Miran stated that stablecoins, which are dollar-pegged digital assets, could see adoption reach between $1 trillion and $3 trillion by the end of the decade. This scale is comparable to the Fed's COVID-era stimulus purchases and could make stablecoins a significant buyer of U.S. Treasury securities, with under $7 trillion in Treasury bills outstanding today.
Research cited by Miran estimates that widespread use of stablecoins backed by U.S. securities might lower the neutral interest rate, or R*, by as much as 40 basis points. This shift could prompt the Federal Reserve to set lower policy rates than otherwise to avoid unintentionally contractionary monetary policy.
For instance, Tether, a major stablecoin issuer, held an estimated $98 billion in Treasury bills by Q1 2025, accounting for about 1.6% of outstanding T-bills.
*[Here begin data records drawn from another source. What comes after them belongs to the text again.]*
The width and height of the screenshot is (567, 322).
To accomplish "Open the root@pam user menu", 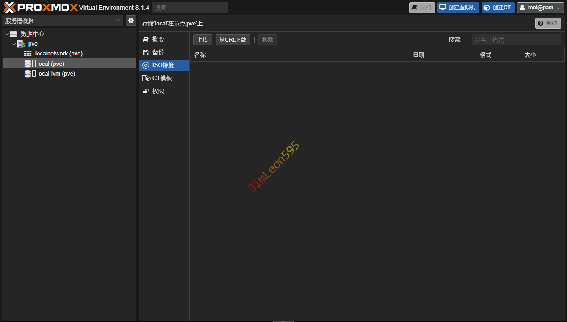I will tap(540, 8).
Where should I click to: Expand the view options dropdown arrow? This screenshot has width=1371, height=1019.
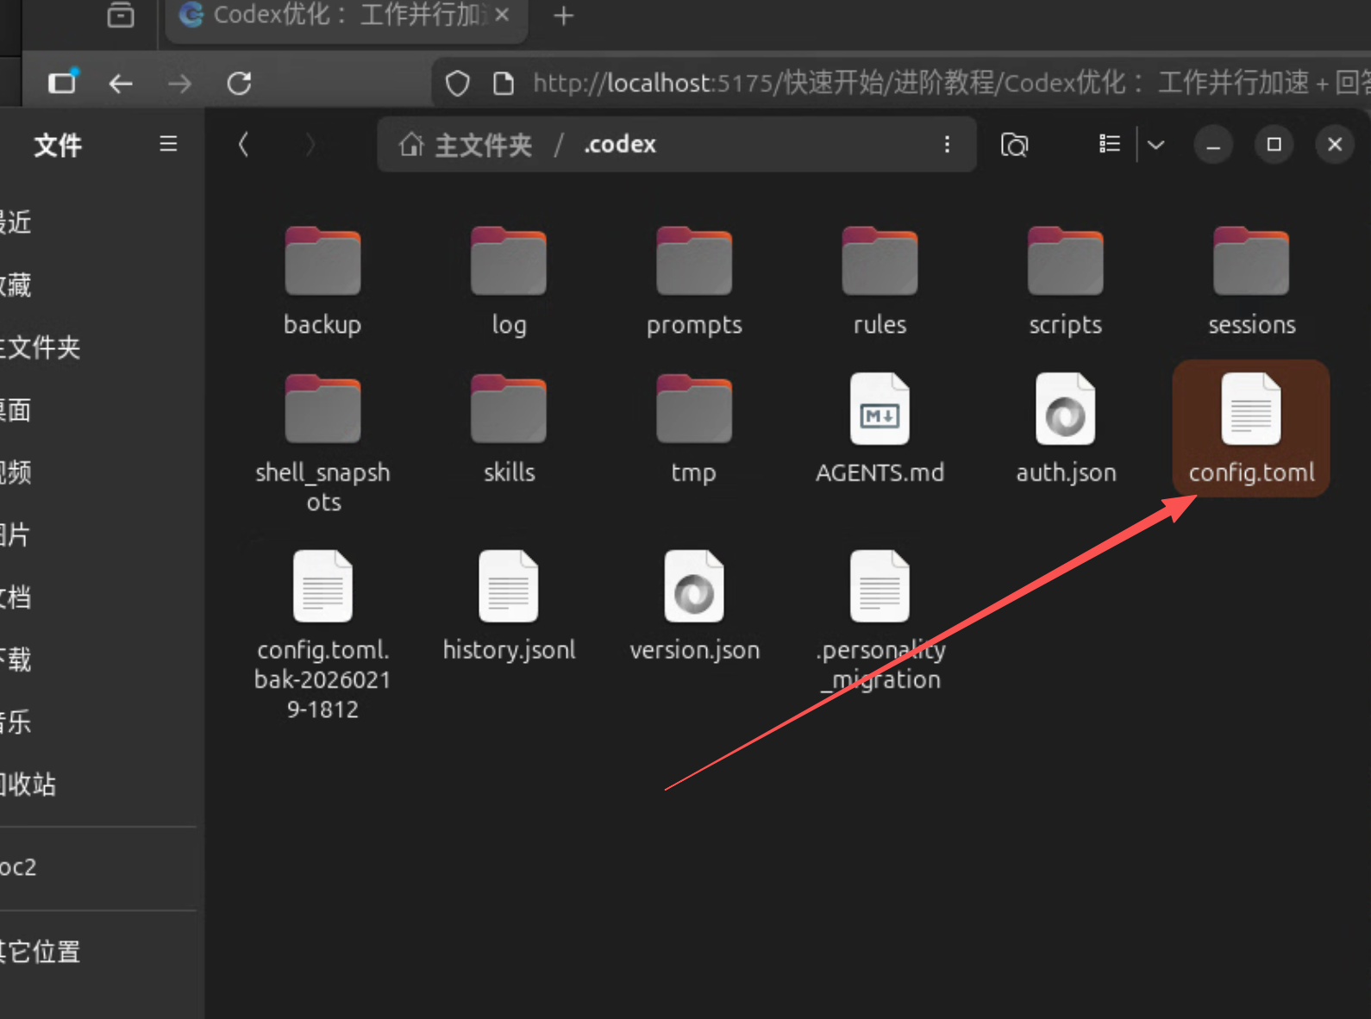click(1156, 145)
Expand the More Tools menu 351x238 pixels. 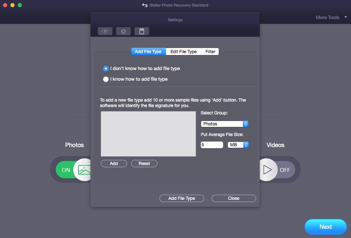(x=330, y=17)
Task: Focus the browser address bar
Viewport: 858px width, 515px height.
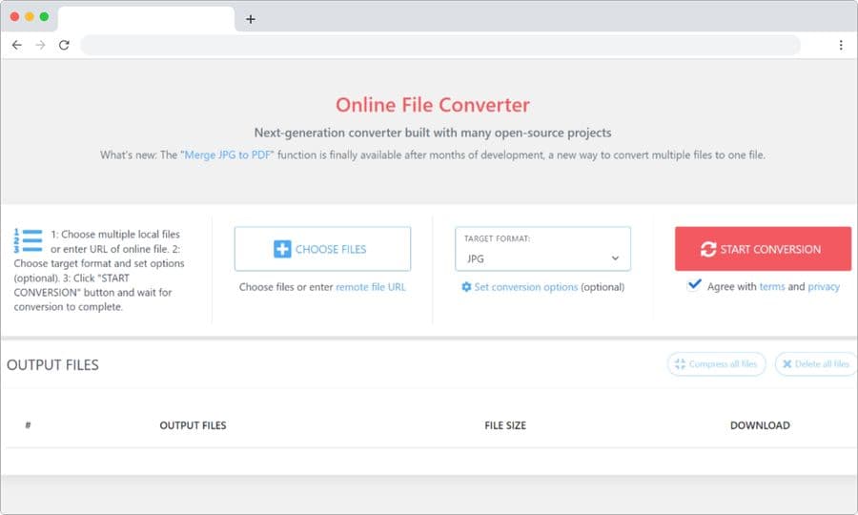Action: click(x=439, y=45)
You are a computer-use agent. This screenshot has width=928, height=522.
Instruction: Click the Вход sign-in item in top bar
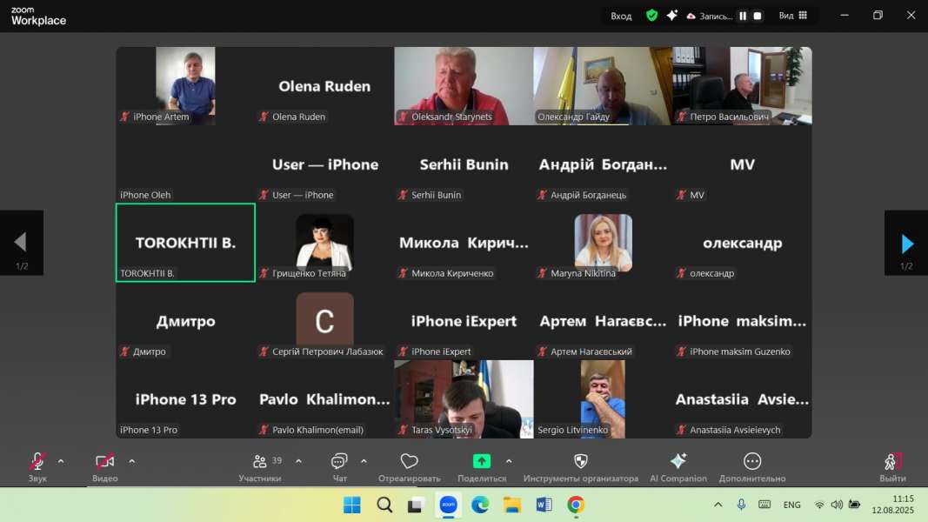coord(621,16)
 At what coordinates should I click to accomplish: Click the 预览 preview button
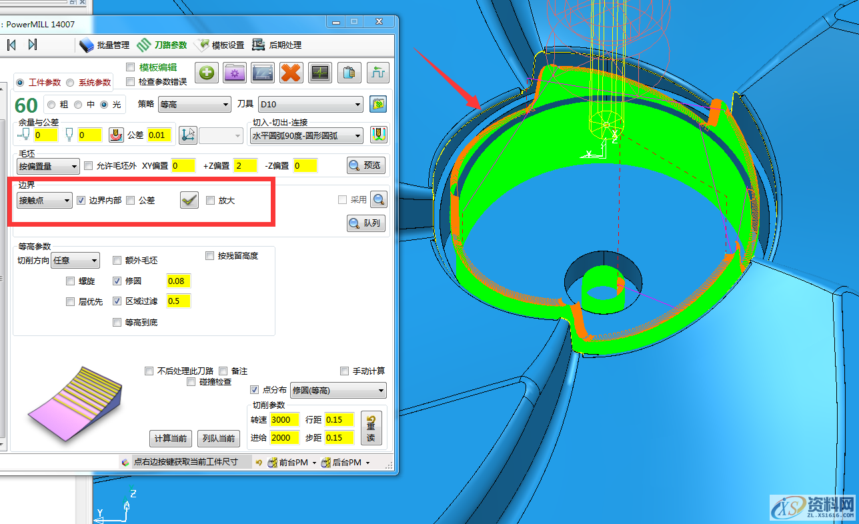(x=365, y=165)
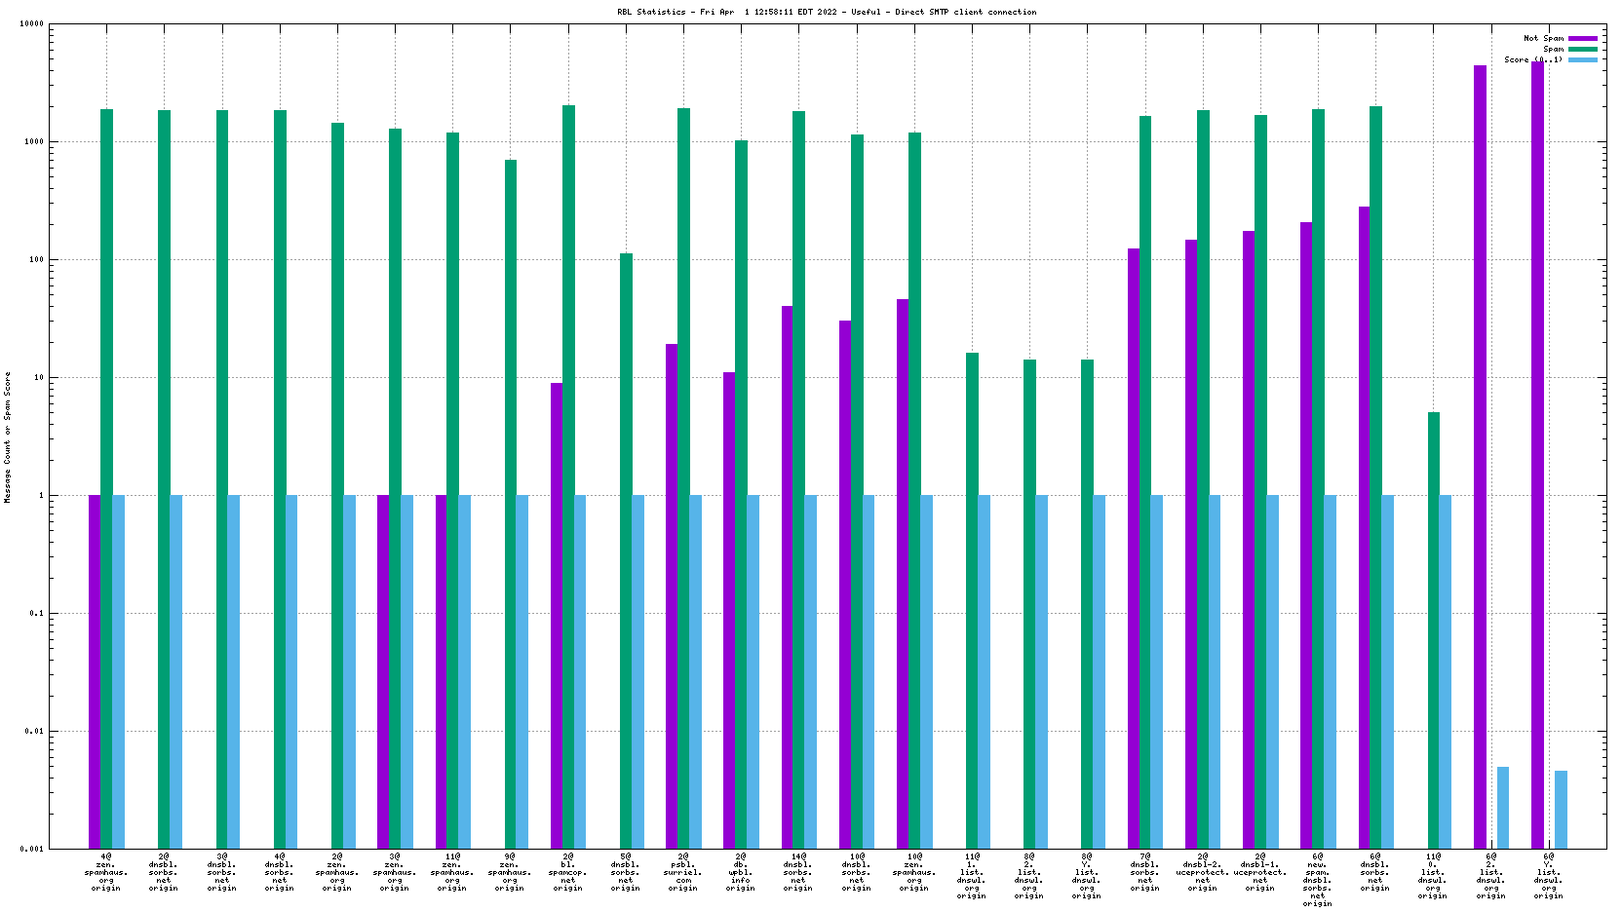Image resolution: width=1622 pixels, height=912 pixels.
Task: Click the Message Count or Spam Score axis label
Action: pyautogui.click(x=8, y=437)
Such purchases have been linked to lower short-term yields, demonstrating the real effects on front-end rates.
Miran emphasized the importance of regulatory clarity, praising proposals like the GENIUS Act, which requires stablecoin issuers to hold safe, liquid dollar assets. However, he warned that if issuance merely repackages existing dollar holdings, the impact on loanable funds would be minimal. Policymakers must balance the boost to dollar demand against potential strains on banks, money markets, and the Treasury market.
The growth of stablecoins is reshaping global finance, with data showing they processed $46 trillion in transactions over the past year, a 106% increase from 2024, and now rival traditional payment systems like Visa and PayPal. More than 1% of all U.S. dollars in circulation exist in tokenized form on public blockchains.
Miran compared this trend to the early-2000s global savings glut, which depressed interest rates worldwide, and cautioned that central bankers will need to consider stablecoin demand as part of monetary policy decisions moving forward.